• Records:
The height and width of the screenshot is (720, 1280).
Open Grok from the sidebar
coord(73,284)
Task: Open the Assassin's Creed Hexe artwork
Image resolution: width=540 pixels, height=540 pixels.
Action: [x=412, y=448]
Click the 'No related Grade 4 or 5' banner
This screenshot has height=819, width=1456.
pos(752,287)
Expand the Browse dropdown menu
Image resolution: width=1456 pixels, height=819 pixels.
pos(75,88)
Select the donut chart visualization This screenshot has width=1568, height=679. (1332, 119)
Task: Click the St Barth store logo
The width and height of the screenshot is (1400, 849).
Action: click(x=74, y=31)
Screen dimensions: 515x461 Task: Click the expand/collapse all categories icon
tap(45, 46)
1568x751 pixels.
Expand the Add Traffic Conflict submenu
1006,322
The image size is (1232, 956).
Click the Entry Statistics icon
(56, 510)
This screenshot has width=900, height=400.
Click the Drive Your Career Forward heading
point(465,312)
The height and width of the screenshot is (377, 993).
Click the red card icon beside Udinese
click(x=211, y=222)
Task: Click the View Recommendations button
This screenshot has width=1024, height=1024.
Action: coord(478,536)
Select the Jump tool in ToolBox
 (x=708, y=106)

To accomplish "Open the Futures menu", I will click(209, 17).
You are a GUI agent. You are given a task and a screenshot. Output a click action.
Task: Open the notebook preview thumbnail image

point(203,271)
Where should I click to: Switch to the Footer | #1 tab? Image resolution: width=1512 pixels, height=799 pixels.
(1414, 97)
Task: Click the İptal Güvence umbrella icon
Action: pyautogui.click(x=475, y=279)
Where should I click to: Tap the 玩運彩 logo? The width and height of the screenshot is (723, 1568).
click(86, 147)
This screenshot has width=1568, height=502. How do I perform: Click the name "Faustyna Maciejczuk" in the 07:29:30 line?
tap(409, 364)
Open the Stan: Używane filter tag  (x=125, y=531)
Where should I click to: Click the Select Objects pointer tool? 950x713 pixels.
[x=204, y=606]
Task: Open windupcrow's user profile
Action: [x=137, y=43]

• Given problem: Rewrite the entries above, changing each "screenshot" to "capture" and leaving every other word as it is.

• Exercise solution:
The height and width of the capture is (720, 1280).
Open Grok from the sidebar
coord(73,284)
Task: Open the Assassin's Creed Hexe artwork
Image resolution: width=540 pixels, height=540 pixels.
Action: [x=412, y=448]
Click the 'No related Grade 4 or 5' banner
This capture has height=819, width=1456.
pos(752,287)
Expand the Browse dropdown menu
Image resolution: width=1456 pixels, height=819 pixels.
pos(75,88)
Select the donut chart visualization This capture has width=1568, height=679. (1332, 119)
Task: Click the St Barth store logo
The width and height of the capture is (1400, 849).
Action: click(x=74, y=31)
Screen dimensions: 515x461 Task: Click the expand/collapse all categories icon
tap(45, 46)
1568x751 pixels.
Expand the Add Traffic Conflict submenu
1006,322
The image size is (1232, 956).
Click the Entry Statistics icon
(56, 510)
This capture has width=900, height=400.
Click the Drive Your Career Forward heading
point(465,312)
The height and width of the capture is (377, 993).
Click the red card icon beside Udinese
click(x=211, y=222)
Task: Click the View Recommendations button
This capture has width=1024, height=1024.
Action: coord(478,536)
Select the Jump tool in ToolBox
 (x=708, y=106)

To accomplish "Open the Futures menu", I will click(209, 17).
You are a GUI agent. You are given a task and a capture. Output a click action.
Task: Open the notebook preview thumbnail image

point(203,271)
Where should I click to: Switch to the Footer | #1 tab? Image resolution: width=1512 pixels, height=799 pixels.
(1414, 97)
Task: Click the İptal Güvence umbrella icon
Action: pyautogui.click(x=475, y=279)
Where should I click to: Tap the 玩運彩 logo? The width and height of the capture is (723, 1568).
click(86, 147)
This capture has width=1568, height=502. How do I perform: Click the name "Faustyna Maciejczuk" in the 07:29:30 line?
tap(409, 364)
Open the Stan: Używane filter tag  (x=125, y=531)
Where should I click to: Click the Select Objects pointer tool? 950x713 pixels.
[x=204, y=606]
Task: Open windupcrow's user profile
Action: [x=137, y=43]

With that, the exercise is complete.